Jeudi à Saint-Domingue, M. Uribe, avant un entretien avec le président dominicain Leonel Fernandez, a déclaré ironiquement à la presse: "Donnez-moi une chance de me confesser auprès du président Fernandez".
Jeudi à Saint-Domingue, M. Uribe, avant un entretien avec le président dominicain Leonel Fernandez, a déclaré ironiquement à la presse: "Donnez-moi une chance de me confesser auprès du président Fernandez". — Eitan Abramovich AFP
Les présidents équatorien et colombien ont affirmé ce vendredi au sommet du Groupe de Rio à Saint-Domingue que la crise était terminée en Amérique latine.

Un peu plus tôt, Hugo Chavez avait présenté des preuves de vie de six otages détenus par la guérilla des Forces révolutionnaires armées de Colombie (Farc).

«Nous avons reçu des preuves de vie de six nouveaux citoyens colombiens aux mains de la guérilla», a déclaré le président vénézuélien, précisant que ces otages étaient des policiers et des militaires.

Il a par ailleurs estimé qu'il était encore temps d'«arrêter le tourbillon» de la crise en Amérique latine. La Colombie n’a pas mis l’Equateur dans la confidence de son opération militaire, qui s'est conclue par la mort de Raul Reyes, numéro deux des Farc samedi, par souci de discrétion. Le président colombien Alvaro Uribe a reconnu n'avoir pas prévenu le président équatorien Rafael Correa du raid transfrontalier contre les Farc, afin de ne pas faire échouer l'opération. Cette opération, considérée comme une violation de son territoire par l’Equateur, a provoqué une crise, dimanche, qui n’était toujours pas résolue ce vendredi.

Uribe demanderait pardon


«Je suis prêt à demander pardon, car nos hélicoptères sont entrés» en territoire équatorien, a affirmé Uribe, lors du sommet, soulignant avoir dû «prendre en compte la réalité militaire».

Le président a justifié le raid au cours duquel Raul Reyes a été tué en même temps qu'une vingtaine de guérilleros, déclarant qu'il s'agissait d'une opération contre «l'un des plus sombres terroristes de l'histoire de l'humanité». «Nous n'avons pas eu la coopération du président Correa en matière de lutte contre le terrorisme», a-t-il encore affirmé.
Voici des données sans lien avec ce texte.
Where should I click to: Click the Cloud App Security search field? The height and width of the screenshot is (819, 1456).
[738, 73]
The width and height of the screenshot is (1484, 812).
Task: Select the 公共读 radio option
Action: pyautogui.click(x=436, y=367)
Des «mensonges» pour Correa

«Je ne peux pas accepter les mensonges d'Uribe», a lancé Correa qui, accusé par le président colombien d'entretenir des liens avec guérilla des Farc, affirme qu'il n'a «pas les mains tachées de sang». «Je rejette cette infamie (selon laquelle) mon gouvernement collabore avec les Farc», a-t-il déclaré en s'adressant à Uribe.

«Rien ne justifie cette agression et nous attendons une condamnation», a-t-il encore déclaré. Et d’ajouter, à l’attention d’Alvaro Uribe: «Engagez-vous à ne plus jamais agresser un pays frère et arrêtez ces mensonges».

Sommet explosif

Alors que l’Amérique latine est en pleine guerre diplomatique, qui oppose notamment l’Equateur et le Venezuela à la Colombie, les chefs d’Etat des trois pays sont réunis, vendredi, en République dominicaine, pour le sommet du Groupe de Rio. Un sommet qui s’annonce d’ores et déjà explosif: jeudi, Rafael Correa a assuré que le président colombien était au courant que les Farc allait libérer, en mars, un groupe de 12 otages, dont Ingrid Betancourt. Arrivé jeudi soir en République dominicaine, Correa a exigé que le Groupe de Rio «condamne clairement l'agression colombienne».